Stop relying on \(\alpha > 0.7\) or \(\alpha > 0.8\)

Instead, inspect the covariances themselves. Alternatively, you could consider adding a different reliability coefficient, but I wouldn’t blame you for having difficulty in choosing one as “authoritative”; statisticians still seem to widely disagree on the relative values of different reliability coefficients. At the very least, consider the value of alpha in relation to the number of test items; a high alpha is much less impressive when there are many test items.

Back your decisions with subject-matter reasoning

This is, I think, the most important point. For example, SPSS provides “alpha if item deleted” values, and it is tempting to just remove items where this value is high during piloting (I have even seen an item dropped during analysis, solely because dropping it increased alpha). However, during a pilot, your sample size will be low, and you should be especially wary of accidentally dropping something reliable due to noise (you can mitigate this to some extent by cross-validating item removal across two folds). Further, even highly reliable items will increase alpha when removed if they scale differently from most of the other items. So you can make your test worse by relying on “alpha if item deleted” values even when these values are good population estimates.

Instead, outside rare experimental contexts where you have the luxury of randomized control, you should always justify removing an item, questioning the reliability of a test, or thinking of a test as reliable by reasoning about what the questions actually say. At the very least, you should have a good explanation why you might have item-specific variance for certain items. Are ad hoc, spurious justifications possible here? Sure, but these can always be challenged, and you should be clear that you are simply offering an educated guess. In my view, it is worse to drop an item with no justification at all, which is what you do if you make that decision solely based on the value of Cronbach’s Alpha.

  1. Hey, at least I am now officially a Wikipedia contributor after fixing a mathematical error on this page! 

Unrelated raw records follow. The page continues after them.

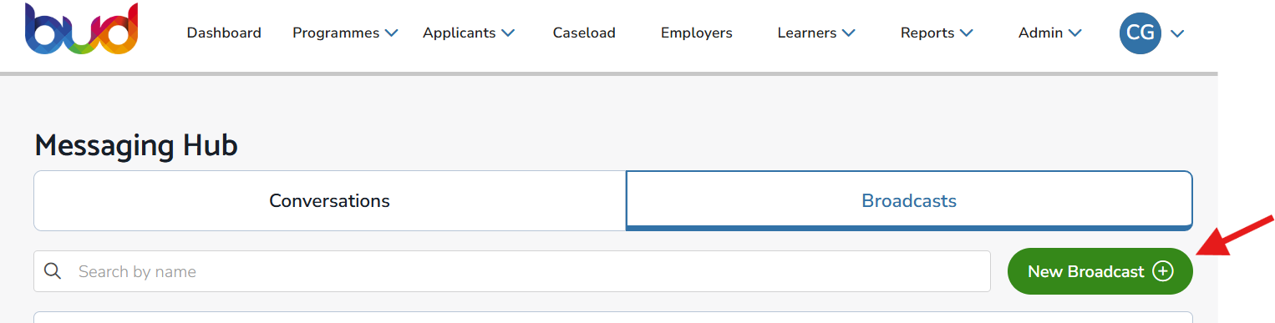Select the Broadcasts tab
Screen dimensions: 1275x323
tap(909, 201)
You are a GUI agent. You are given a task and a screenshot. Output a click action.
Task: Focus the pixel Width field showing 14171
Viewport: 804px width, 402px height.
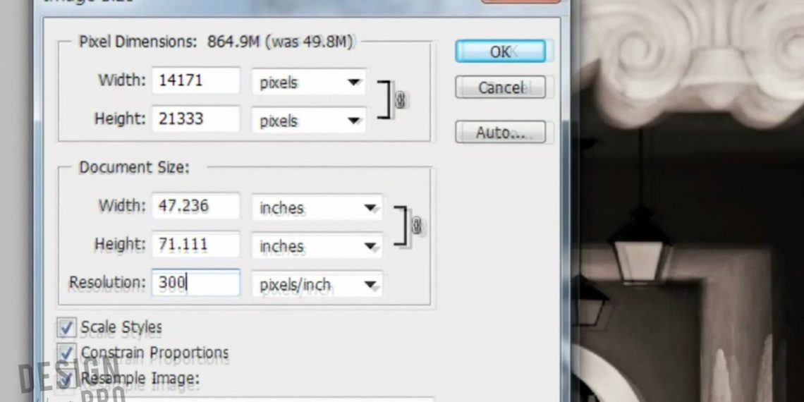[195, 80]
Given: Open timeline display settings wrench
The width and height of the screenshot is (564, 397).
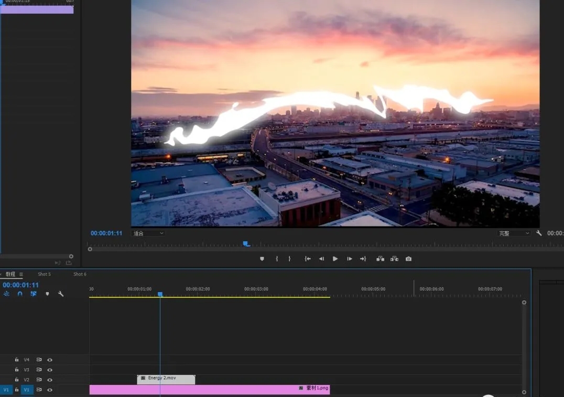Looking at the screenshot, I should (61, 294).
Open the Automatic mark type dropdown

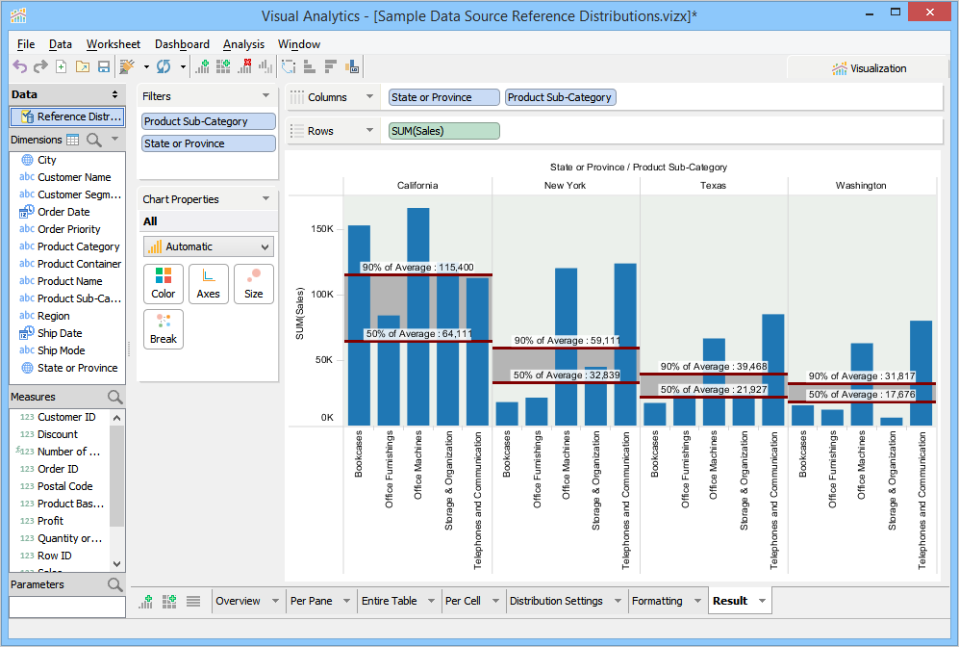pyautogui.click(x=208, y=246)
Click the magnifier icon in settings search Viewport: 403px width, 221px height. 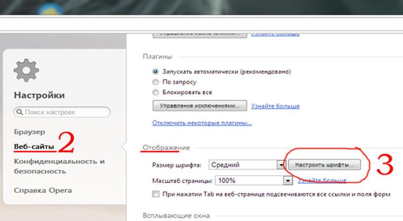pyautogui.click(x=20, y=113)
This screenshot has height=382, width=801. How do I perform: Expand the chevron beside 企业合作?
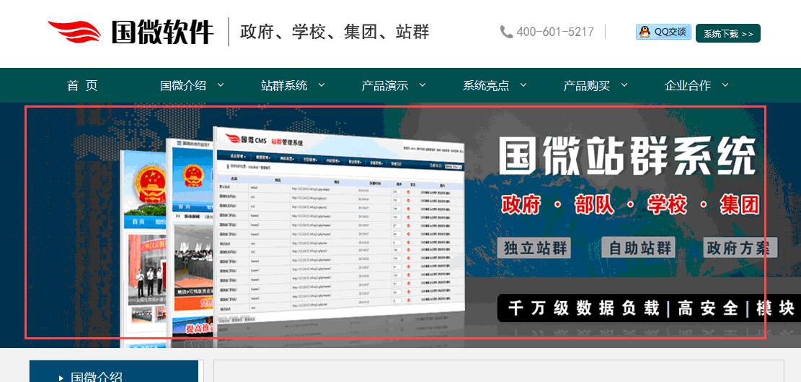[x=725, y=85]
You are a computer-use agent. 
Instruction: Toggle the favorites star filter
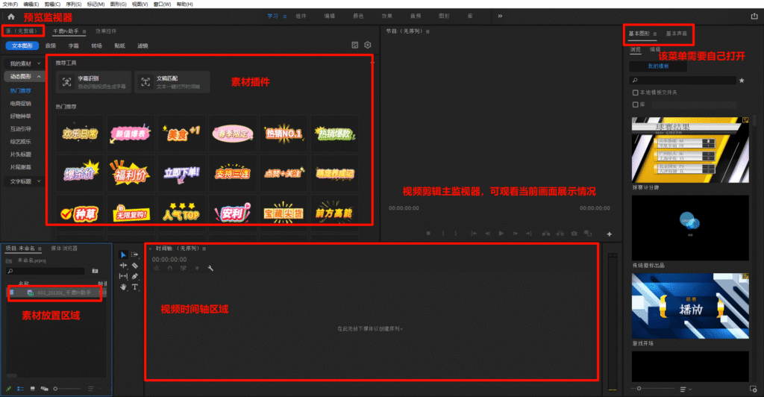point(741,80)
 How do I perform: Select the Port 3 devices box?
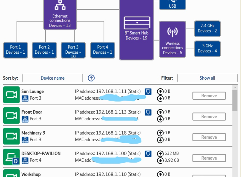click(x=73, y=50)
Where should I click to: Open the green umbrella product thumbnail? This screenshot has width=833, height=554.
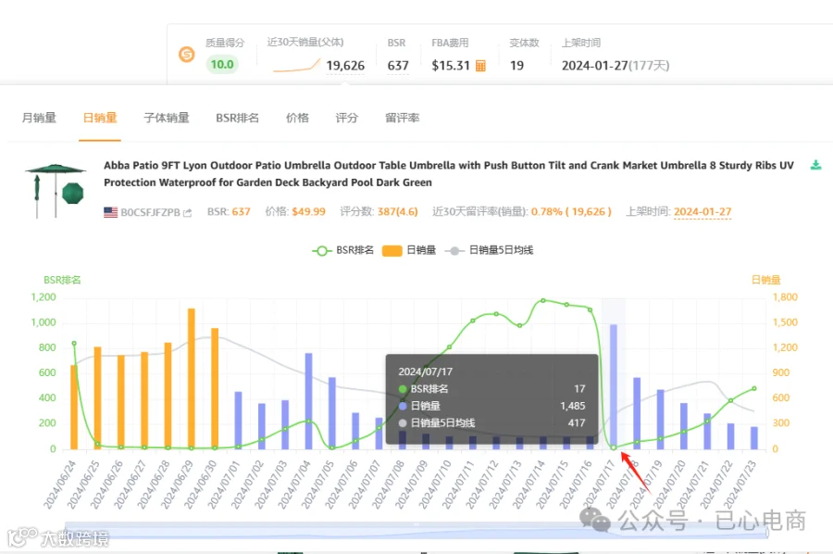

  2. This is related to Cronbach Alpha’s assumption in the context of classical test theory that the items are essentially tau-equivalent; I promised not to get into test theory, so I won’t define essentially tau-equivalent here, but, as the name suggests, it has to do with the “true score” relationship among items in classical test theory. You can understand the underlying problem without needing the theory, at least for this example.